I am trying to make boxes out of Sapele using a lock mitre bit. Can anyone tell me the correct speed to use, particularly when routing across the grain. I am use stock milled to 10.5mm thick. Any help will be gratefully received.

Thanks

John Selwyn


----------



## mgmine (Jan 16, 2012)

Typically the router will give you a speed of 1-10 and not actual rpm's. But even if yours gives you the rpm's it still would only be a guide. The best speed is the one that gives you the cleanest cut so you would have to test the cuts on some scrap wood. The only time I change my speed is if I am using a very large paneling bit or a very small straight bit. Other than that what ever speed sounds right and cuts right is where I leave it. There are recommendations given all over the internet but just use your ears and you should be fine.


----------



## John Selwyn (Oct 20, 2011)

Thanks Art, I'll do some test runs.


----------



## JOAT (Apr 9, 2010)

All my routers are one speed, and I have no idea what that speed is. But, depending on various results, I feed the wood at varying speeds. I mostly use 1/2" plywood, so my results will likely be different from you. With end grain, I take very light cuts, slowly; that usually produces good results for me.


----------



## sunnybob (Apr 3, 2015)

if youre routing across the grain, you must use a piece of scrap to push it through. If you just run the good wood across the end will splinter. Use any scrap wood tight to the finished piece and let the bit cut into the scrap fully before pulling away.
My table router is one speed and I havent had a problem with that yet. If I had a speed adjuster, i would run it at about 3 thirds full speed normally.


----------



## Nickp (Dec 4, 2012)

MLCS reports speed at no more than 18,000RPM for that bit. If you have a good horsepower router, you could try slower but watch your feed rate. If it struggles, bring speed back up or slow your feed rate. If you start to get chatter or "bouncing" or rough cut on the piece, bring your speed back up...try to stay below that 18,000 though...

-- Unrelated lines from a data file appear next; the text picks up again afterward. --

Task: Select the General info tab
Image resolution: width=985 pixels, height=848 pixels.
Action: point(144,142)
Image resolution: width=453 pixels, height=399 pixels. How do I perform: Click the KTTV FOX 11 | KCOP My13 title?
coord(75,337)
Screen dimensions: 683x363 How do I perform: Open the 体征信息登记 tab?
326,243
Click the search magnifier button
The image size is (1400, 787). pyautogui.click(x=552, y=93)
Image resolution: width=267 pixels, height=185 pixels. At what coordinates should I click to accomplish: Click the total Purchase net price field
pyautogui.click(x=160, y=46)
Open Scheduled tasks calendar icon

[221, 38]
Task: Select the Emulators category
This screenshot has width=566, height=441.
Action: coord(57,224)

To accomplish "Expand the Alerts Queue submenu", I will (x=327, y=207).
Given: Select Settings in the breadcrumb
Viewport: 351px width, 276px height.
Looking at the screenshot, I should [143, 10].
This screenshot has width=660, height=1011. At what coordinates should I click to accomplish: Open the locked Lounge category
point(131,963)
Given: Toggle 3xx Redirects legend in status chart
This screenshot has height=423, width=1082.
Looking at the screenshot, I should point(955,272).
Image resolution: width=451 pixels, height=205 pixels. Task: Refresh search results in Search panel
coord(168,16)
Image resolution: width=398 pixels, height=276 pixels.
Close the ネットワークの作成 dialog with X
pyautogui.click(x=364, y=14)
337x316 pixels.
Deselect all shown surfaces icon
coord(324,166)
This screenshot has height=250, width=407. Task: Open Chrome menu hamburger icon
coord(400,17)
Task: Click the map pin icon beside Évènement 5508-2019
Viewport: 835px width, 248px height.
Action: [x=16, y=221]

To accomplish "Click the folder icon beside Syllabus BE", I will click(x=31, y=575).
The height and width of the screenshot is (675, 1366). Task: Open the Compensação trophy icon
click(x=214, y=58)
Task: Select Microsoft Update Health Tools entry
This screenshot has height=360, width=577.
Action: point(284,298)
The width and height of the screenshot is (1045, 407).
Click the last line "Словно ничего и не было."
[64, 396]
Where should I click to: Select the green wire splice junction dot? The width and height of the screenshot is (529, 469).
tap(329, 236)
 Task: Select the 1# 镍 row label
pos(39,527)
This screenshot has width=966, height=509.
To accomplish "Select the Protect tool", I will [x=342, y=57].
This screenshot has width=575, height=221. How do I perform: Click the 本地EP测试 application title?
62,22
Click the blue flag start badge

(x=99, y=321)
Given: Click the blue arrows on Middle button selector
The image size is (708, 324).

Some will recommend even slower...the slower you can run it and get good results, the better...good luck...


----------



## Cherryville Chuck (Sep 28, 2010)

There are some router bit speed charts on this page for a guide to start from. Then follow the other suggestions. https://ca.images.search.yahoo.com/...it+speed+chart&hspart=avg&hsimp=yhs-fh_lsonsw


----------